The following investigations are under way in the Department of Physiology within the School of Medicine at Meharry.
Regulation of the expression of G[alpha]i2 by reactive oxygen species
Researcher: Ifeanyi J. Arinze, Ph.D.
Funding Source: National Cancer Institute (NCI)
Project Summary: Oxygen radicals, also known as reactive oxygen species (ROS), are products of normal cell metabolism but they are toxic at high levels. They can be induced by drugs, environmental oxidants, and stress-inducing chemicals. ROS and the signal transduction proteins called G proteins are of enormous significance in public health because abnormalities in their function impact many diseases such as diabetes, heart failure, hypertension, atherosclerosis, and cancer. The outcome of Dr. Arinze's research will contribute to further understanding of these pathologies.
Effect of antioxidant enzymes on BaP-induced atherogenesis
Researcher: Zhongmao Guo, M.D., Ph.D.
Funding Source: National Institute of Environmental Health Sciences (NIEHS)
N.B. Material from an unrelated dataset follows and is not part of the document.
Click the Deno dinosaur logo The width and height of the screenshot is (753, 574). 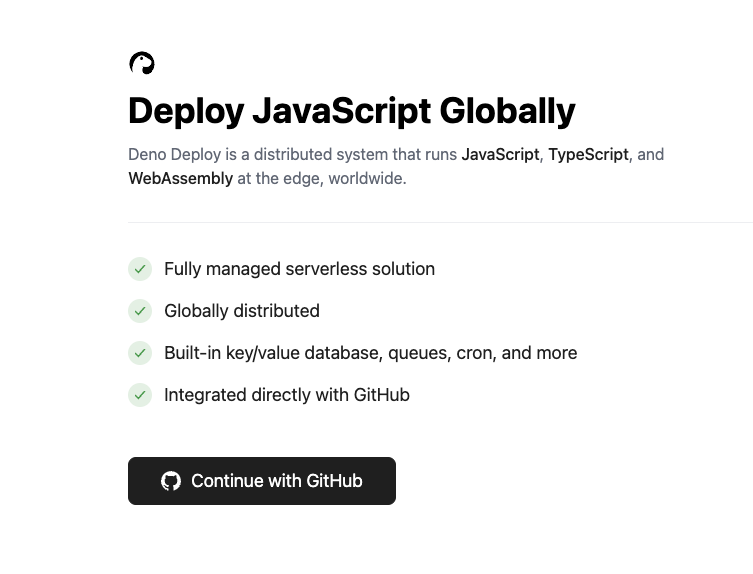pos(142,63)
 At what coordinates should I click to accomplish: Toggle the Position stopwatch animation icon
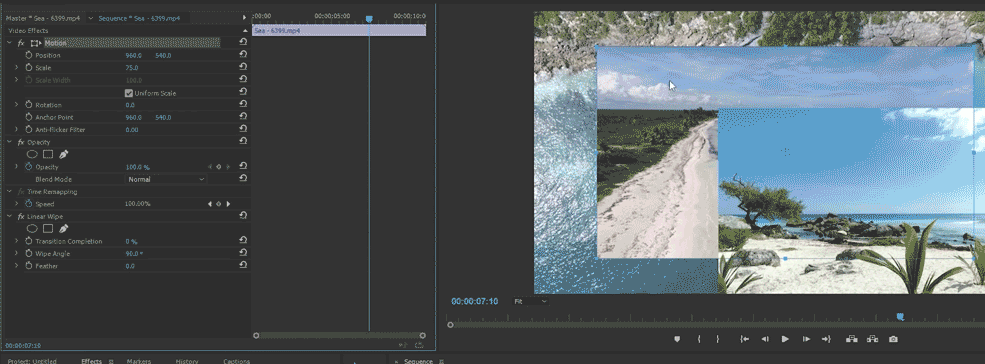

Project Summary: Benzo[a]pyrene (BaP) is an environmental pollutant. Besides inducing cancers in humans, BaP has been shown to promote the development of atherosclerosis, which is the primary cause of coronary heart disease and stroke. The mechanism underlying the atherogenic action of BaP remains unknown. A currently popular theory postulates atherosclerosis as an inflammatory process driven by reactive oxygen species (ROS), such as superoxide and hydrogen peroxide. BaP has been shown to increase intracellular ROS. Thus, Dr. Guo's is looking to see if generation of ROS in vascular cells is a key mechanism by which BaP promotes atherogenesis.
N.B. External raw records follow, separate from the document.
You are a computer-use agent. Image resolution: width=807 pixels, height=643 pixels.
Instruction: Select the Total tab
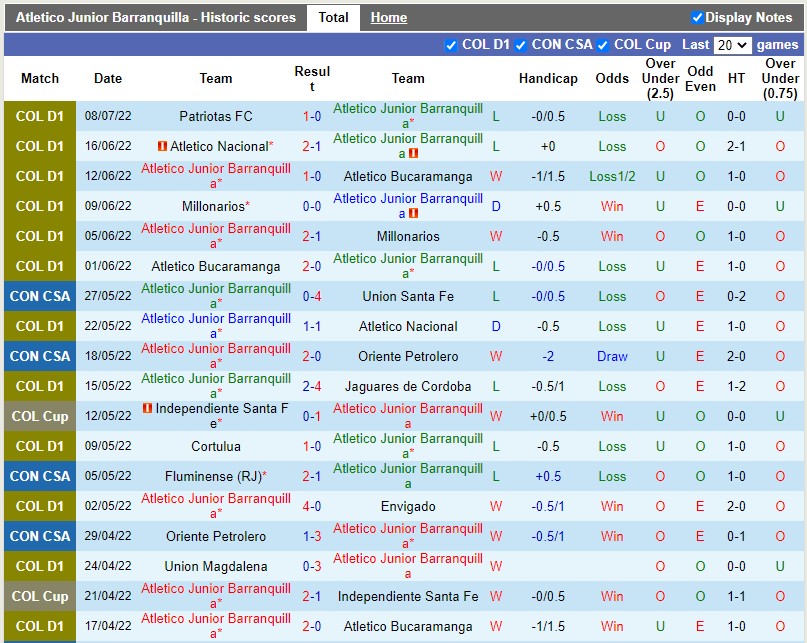tap(333, 17)
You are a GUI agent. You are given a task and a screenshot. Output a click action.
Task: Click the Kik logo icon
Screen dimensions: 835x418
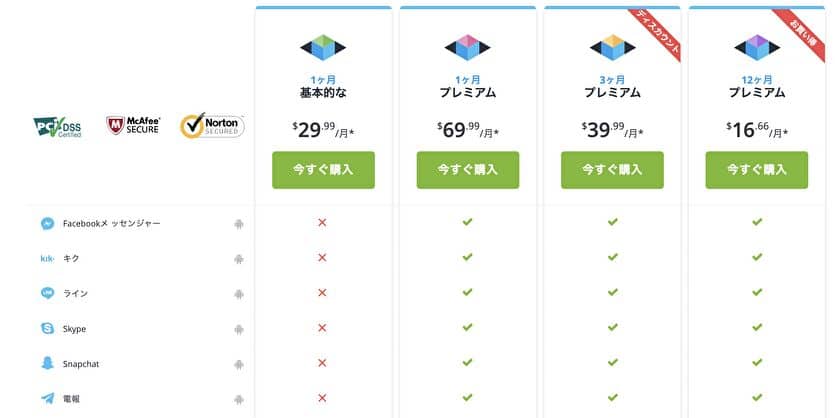[47, 259]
Defective isoforms of ApoE induce atherogenesis via unfolded protein responses
Researcher: Hong Yang, M.D
Funding Source: National Heart, Lung and Blood Institute (NHLBI)
Project Summary: Dr. Yang is studying the involvement of unfolded protein response in foam cell formation, an early stage of atherosclerosis. Data derived from this project will contribute to understanding of the mechanism of atherosclerosis and provide therapeutic strategies for myocardial infarction and stroke induced by atherosclerosis.
Estrogen-neuroprotection due to astroglial glu transporters occurs via TGF-a/b1
Researcher:Eun-Sook Y. Lee, Ph.D.
Funding Source: National Institute of General Medical Sciences (NIGMS)
Project Summary: Impairment of astroglial glutamate transporters is associated with various neurodegenerative diseases including Alzheimer's disease, Parkinson's disease, and manganism, which is caused by chronic manganese (Mn) exposure. Since tamoxifen (TX) and 17B-estradiol (E2) have been shown to be neuroprotective in various neurodegenerative diseases, Dr. Lee is testing whether E2/SERMs can exert neuroprotective effects by attenuating Mn-induced impairment of astroglial glutamate transporters. Moreover, Dr. Lee's team is testing whether growth factors, TGF-a/B, mediate E2/TX-induced restoration of glutamate transporters.
Nitric oxide and gastric motility in female diabetics
Researcher: Pandu Gangula, Ph.D.
Funding Source: National Institute of Diabetes/Digestive/Kidney (NIDDK)
Project Summary: Diabetes causes several complications that affect retina, kidney, vascular, gastrointestinal, and nervous system. The mechanism through which diabetic complications develop is unclear. Gastric dysmotility or gastropathy is one of the vigorous complications of diabetic mellitus in clinics and can cause disabling symptoms including nausea, vomiting, and weight loss and often leads to delayed or accelerated gastric emptying. Although the exact pathogenesis remains unknown, there is fairly convincing evidence in experimental models that diabetes results in the malfunctioning of specific neurons that produce the neurotransmitter nitric oxide (NO). The data from Dr. Gangula's studies will provide important relevant, thereby enhance our understanding of the pathophysiology of gastroparesis.
Human ApoE4 and Foam Cell Formation
Researcher:Zhongmao Guo, M.D., Ph.D.
Project Summary: The overall goal of this project is to determine the mechanism(s) leading to excess cholesterol accumulation in macrophages treated with apolipoprotein E4 (ApoE4)-enriched lipoproteins, and to elucidate the role of unfolded protein response (UPR) in this process. By elucidating the role that ApoE4-containing lipoproteins play in the formation of foam cells, an early event in the development of atherosclerosis, we will provide strategies for treatment or prevention of this disease.